Единственный случай, когда этот устойчивый рост был поколеблен, была грандиозная катастрофа, связанная со сдвигом земной коры относительно оси и сопровождающих его адаптационных процессов. Последовавшее затопление огромных пространств действительно могло привести к сокращению численности населения в разы, и понятно, что более пострадали наиболее развитые регионы.

Второе ограничение, которое ставит научный подход перед историческими реконструкциями – это прямая связь численности населения со способом хозяйствования, а значит и форматом общественного устройства. Например, при плотности населения менее 0,5 человека на квадратный километр, возможна жизнь охотой-собирательством, то есть малыми семьями. При более высокой плотности уже возникает земледелие и рыболовство, а с ними и родоплеменной строй. Наконец, при достижении плотности населения 5 человек на квадратный километр неизбежным является появление полиса, то есть исключение превышающей эту плотность части населения из сельского хозяйства и переход к иным занятиям. Наконец, достижение плотности 15 человек на квадратный километр приводит к неизбежности мануфактурного способа производства, а достижение плотности в 40-50 человек влечёт буржуазную революцию и индустриальный общественный строй.

• НАБОР ЗАДАНИЙ:
1 – Выпишите все числовые значения плотности населения в человеках на квадратный километр, которые приведены в отрывке о численности населения и общественном строе.
2 – Продолжите отрывок о численности населения и общественном строе, начав сразу после его последнего предложения.

• ИЗВЛЕЧЁННЫЕ МАТЕРИАЛЫ:
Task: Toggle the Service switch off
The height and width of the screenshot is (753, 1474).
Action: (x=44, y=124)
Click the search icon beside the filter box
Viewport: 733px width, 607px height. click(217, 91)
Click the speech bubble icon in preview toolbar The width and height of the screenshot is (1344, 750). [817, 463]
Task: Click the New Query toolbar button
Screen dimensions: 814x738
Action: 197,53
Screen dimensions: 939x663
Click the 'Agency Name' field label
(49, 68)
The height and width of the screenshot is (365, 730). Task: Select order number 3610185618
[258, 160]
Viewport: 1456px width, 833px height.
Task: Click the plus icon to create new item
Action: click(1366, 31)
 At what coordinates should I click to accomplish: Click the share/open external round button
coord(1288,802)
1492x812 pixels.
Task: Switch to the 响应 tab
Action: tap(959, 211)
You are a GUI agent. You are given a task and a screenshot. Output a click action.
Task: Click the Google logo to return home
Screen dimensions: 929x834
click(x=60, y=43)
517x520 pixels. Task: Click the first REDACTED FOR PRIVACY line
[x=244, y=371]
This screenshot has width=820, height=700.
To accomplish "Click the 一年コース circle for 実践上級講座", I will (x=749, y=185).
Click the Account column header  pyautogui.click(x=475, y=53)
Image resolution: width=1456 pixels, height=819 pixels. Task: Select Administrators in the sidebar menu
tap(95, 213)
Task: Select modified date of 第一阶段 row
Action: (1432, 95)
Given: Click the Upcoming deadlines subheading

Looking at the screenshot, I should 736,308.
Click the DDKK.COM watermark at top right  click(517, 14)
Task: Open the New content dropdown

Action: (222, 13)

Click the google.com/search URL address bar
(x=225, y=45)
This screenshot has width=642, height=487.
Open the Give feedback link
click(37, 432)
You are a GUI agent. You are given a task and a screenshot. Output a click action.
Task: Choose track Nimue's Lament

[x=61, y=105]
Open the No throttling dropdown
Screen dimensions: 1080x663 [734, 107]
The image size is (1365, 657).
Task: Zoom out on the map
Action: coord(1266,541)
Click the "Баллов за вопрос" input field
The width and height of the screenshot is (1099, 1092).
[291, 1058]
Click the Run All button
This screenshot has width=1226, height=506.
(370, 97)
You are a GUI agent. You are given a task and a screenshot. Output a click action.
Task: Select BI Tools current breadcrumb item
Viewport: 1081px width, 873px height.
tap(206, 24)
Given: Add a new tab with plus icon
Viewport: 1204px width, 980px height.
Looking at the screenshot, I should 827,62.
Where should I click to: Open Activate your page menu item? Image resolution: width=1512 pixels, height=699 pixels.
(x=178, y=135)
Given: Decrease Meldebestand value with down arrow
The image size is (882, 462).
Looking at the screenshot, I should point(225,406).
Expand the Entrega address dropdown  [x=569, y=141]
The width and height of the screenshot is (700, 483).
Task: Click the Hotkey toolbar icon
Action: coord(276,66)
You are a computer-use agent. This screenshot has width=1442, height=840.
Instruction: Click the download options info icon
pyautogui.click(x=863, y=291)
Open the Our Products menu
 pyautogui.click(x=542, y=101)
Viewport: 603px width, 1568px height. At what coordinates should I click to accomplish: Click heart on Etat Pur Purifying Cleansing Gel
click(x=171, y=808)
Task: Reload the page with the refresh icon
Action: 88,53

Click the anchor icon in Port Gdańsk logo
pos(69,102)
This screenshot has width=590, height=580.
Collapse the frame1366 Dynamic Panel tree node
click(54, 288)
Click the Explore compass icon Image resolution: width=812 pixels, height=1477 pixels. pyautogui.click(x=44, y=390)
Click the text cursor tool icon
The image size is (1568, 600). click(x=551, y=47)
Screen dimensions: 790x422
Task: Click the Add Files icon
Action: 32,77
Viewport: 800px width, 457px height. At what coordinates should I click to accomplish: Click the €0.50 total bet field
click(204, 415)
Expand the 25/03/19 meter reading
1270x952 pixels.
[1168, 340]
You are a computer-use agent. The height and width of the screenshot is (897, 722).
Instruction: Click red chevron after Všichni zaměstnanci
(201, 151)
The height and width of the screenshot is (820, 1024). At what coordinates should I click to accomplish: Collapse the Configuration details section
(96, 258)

• СПИСОК ОТВЕТОВ:
1 – менее 0,5; 5; 15; 40–50

2 –
Формационные переходы происходили в реальной истории без всяких откатов в «тёмные века», которые имеют место лишь в фэнтези-реконструкциях версии Римского конгресса 1903 года. Переходы случались с завидной регулярностью по достижении соответствующей плотности населения в тех или иных странах. Регулярно происходил переход от родового строя к феодальному, от феодального – к «старому порядку» (то есть корпоративной монархии образца Людовиков XIV-XVI), а от него – к буржуазному строю.

Единственным нарушением этого поступательного процесса явилась цепь грандиозных катастроф, связанных со сдвигом коры земли относительно оси. Замораживание и затопление огромных территорий Сибири, выброс в атмосферу нервно-паралитических фосфатных газов, адаптационное опускание коры и затопление прибрежных зон Средиземного и Чёрного моря – наиболее развитых торговых городов – привело к гибели античной цивилизации как раз накануне перехода к буржуазному строю (причём из своего XVII века античность была «историками», обосновывавшими права новых династий, отправлена в доисторическую эпоху). На несколько десятилетий Европу охватило вызванное отравлением атмосферы сумасшествие, история которого и была потом реконструкторами растянута на тысячи лет средневековья.

Но даже такая катастрофа смогла лишь немного задержать, но не остановить формационный переход. Рост населения возобновился, а с ним и неизбежное усложнение экономики и общества.

В реальной истории прогресс человечества неостановим и необратим. Именно этот факт и скрывает от нас легендарная история.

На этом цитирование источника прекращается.